PROVIDED RECORDS section start

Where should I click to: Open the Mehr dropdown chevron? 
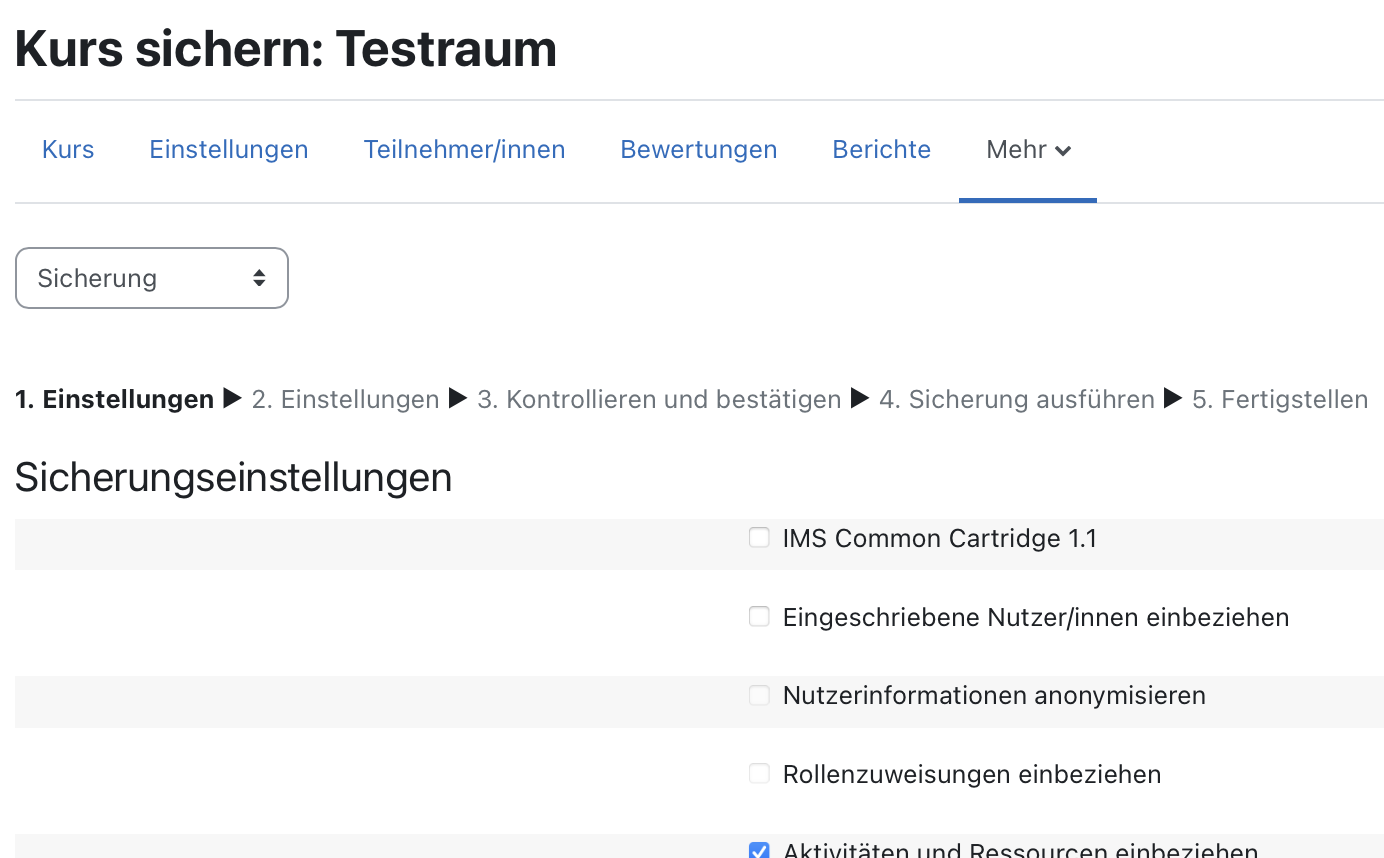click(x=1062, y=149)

PROVIDED RECORDS section end
PROVIDED RECORDS section start

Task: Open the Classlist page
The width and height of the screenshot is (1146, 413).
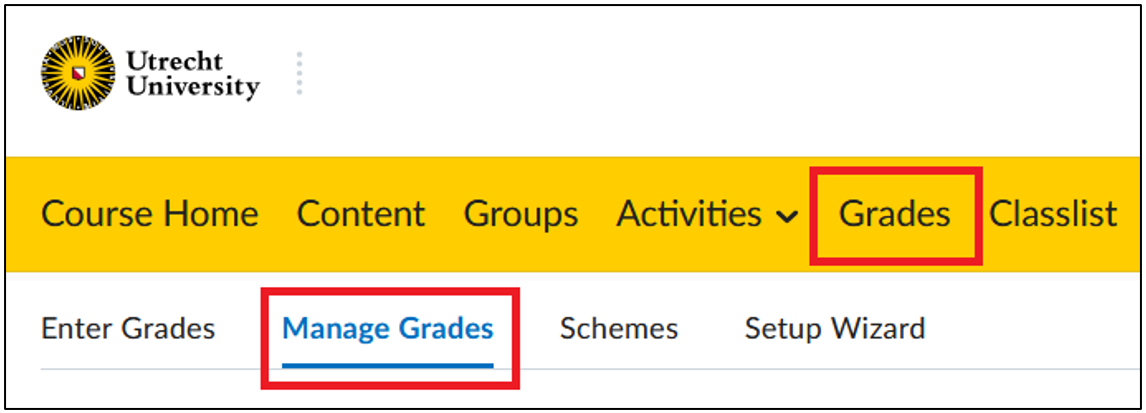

PROVIDED RECORDS section end
PROVIDED RECORDS section start

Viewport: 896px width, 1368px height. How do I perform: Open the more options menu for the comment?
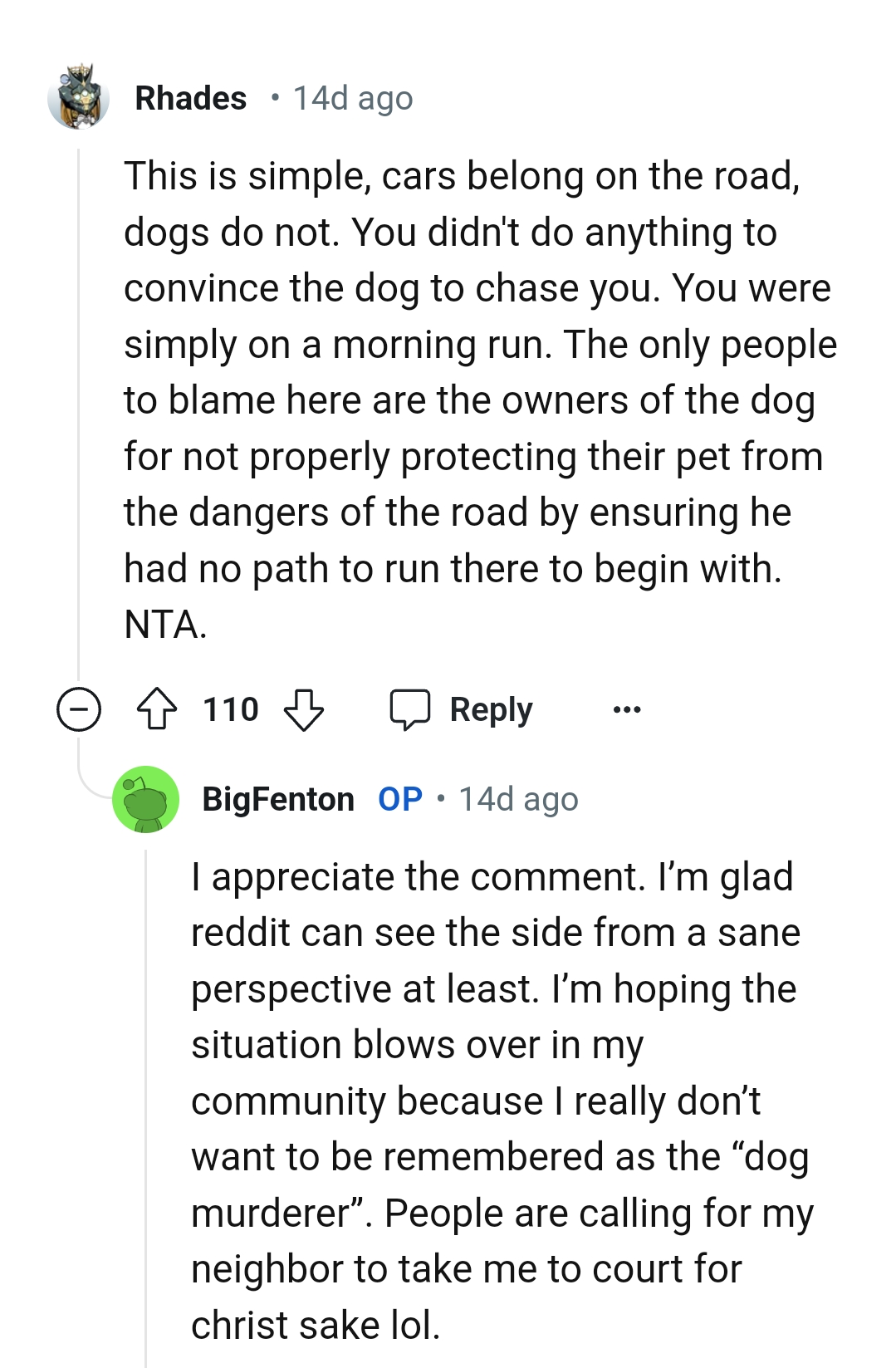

PROVIDED RECORDS section end

▶ **AIM OF THE TASK**
Please output exactly the lines between the one holding "Task: Open the Classlist page" and the one holding "The width and" in the records above, inclusive, and nothing more.

▶ **COMPLETED TASK**
Task: Open the Classlist page
The width and height of the screenshot is (1146, 413).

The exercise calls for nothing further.